Entre la culpabilité infligée à celles qui ont trop « attendu » pour se reproduire ou celles qui choisissent de ne pas devenir mères, l’infertilité « sociale » (l’homoparentalité, la monoparentalité « choisie »…), un manque de connaissances éclairées sur la fertilité, les idées fausses lancées à l’emporte-pièce, la prise en charge du corps des femmes par l’industrie de la fertilité… Véronick Raymond ne manque pas de matériel pour son spectacle solo, qui est un parcours théâtral ouvert et évolutif.

« Avec l’espérance de vie qui est prolongée, il est normal que certains événements, comme faire des bébés, soient retardés.
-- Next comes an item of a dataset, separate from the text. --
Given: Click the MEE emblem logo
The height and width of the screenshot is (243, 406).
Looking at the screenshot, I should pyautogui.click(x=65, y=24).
Mais la biologie ne s’adapte pas. »

— Véronick Raymond

« Sans compter que certains de nos choix de société font que nous arrivons dans la vie active plus endettés, que nous prenons plus de temps à avoir un logement à nous et à réunir de bonnes conditions pour avoir un enfant », ajoute celle qui dit qu’elle aurait peut-être fait les choses autrement (comme congeler ses ovules) si elle avait été mieux informée dans sa vingtaine.
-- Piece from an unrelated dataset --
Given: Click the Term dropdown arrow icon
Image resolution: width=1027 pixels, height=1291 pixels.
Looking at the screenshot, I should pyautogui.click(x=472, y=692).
Dans InVitro (ou comment ne pas faire de bébé), Véronick Raymond se fait donc à la fois héroïne et communicatrice scientifique, et explique pourquoi elle a demandé de subir un processus d’accumulation d’embryons, qui lui a semblé plus garant de succès que le protocole habituel réalisé par les cliniques montréalaises.

À travers le théâtre, sa forme artistique préférée depuis l’école secondaire, la codirectrice d’Absolu Théâtre promet ainsi de lancer plusieurs questions éthiques qui, ultimement, ouvrent sur LA grande considération philosophique, personnelle et sociale : « Pourquoi fait-on des bébés ? »

Comme quoi, quand la procréation fait défaut, il y a la créativité pour prendre le pas sur la fertilité.